#### Tasks to complete
**1.** In the passage on MINI's rally history, which car was built specifically for marathon rallies?
**2.** Pick up the passage on MINI's rally history after its last sentence and keep it going.

#### Passage provided
-*-*-
MINI has now become firmly established in international rally sport. Spectacular performances by the MINI John Cooper Works WRC developed on the basis of the MINI Countryman in selected rounds of the FIA World Rally Championship (WRC) enabled the brand to continue its success story in rally sport during 2011 and 2012. The MINI ALL4 Racing was designed specifically for marathon rallies and this took up a further particularly special sporting challenge. In 2012, MINI and motor-sport partner X-raid entered the Dakar Rally, the ultimate endurance test for drivers, vehicles and teams. The performance and reliability of the MINI ALL4 Racing resulted in back-to-back Dakar victories in the years 2012, 2013, 2014 and 2015. In 2016, MINI won the category of All-wheel Drive Vehicles in this rally.
MINI also demonstrated in the FIA Cross-Country Rally World Cup how one success leads to another. The first win in the World Cup 2012 was repeated in three successive years (2013 – 2015). In 2017, the new MINI John Cooper Works Rally participated for the first time in this competition and in the Dakar Rally. In 2018, it won a further title in the FIA Cross Country Rally World Cup.
-*-*-
#### Supplied material
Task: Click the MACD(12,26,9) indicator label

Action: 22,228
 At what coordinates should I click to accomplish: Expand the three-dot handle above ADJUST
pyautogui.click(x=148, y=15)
-*-*-
#### Answers to the tasks
**1.** The MINI ALL4 Racing.

**2.**
John Cooper Works – the epitome for extreme driving pleasure in the MINI.
John Cooper Works guarantee outstanding performance not only on the race track, but also on the road. Even back in the 1970s, John Cooper Works Tuning Kits for production versions of the Mini were very popular and even back then the classic Mini equipped with such special features and components was able to show its most outstanding virtues both visually and in technical terms. The same applies to the tuning kits for the MINI Cooper S and the MINI Cooper successfully introduced after the re-launch of the brand and available in the market under the label of John Cooper Works. The current range of John Cooper Works accessories comprises lightweight alloy wheels, ventilated brake disks, integrated tailpipes and other retrofit products for the exterior and the interior in the appropriate selection for each model.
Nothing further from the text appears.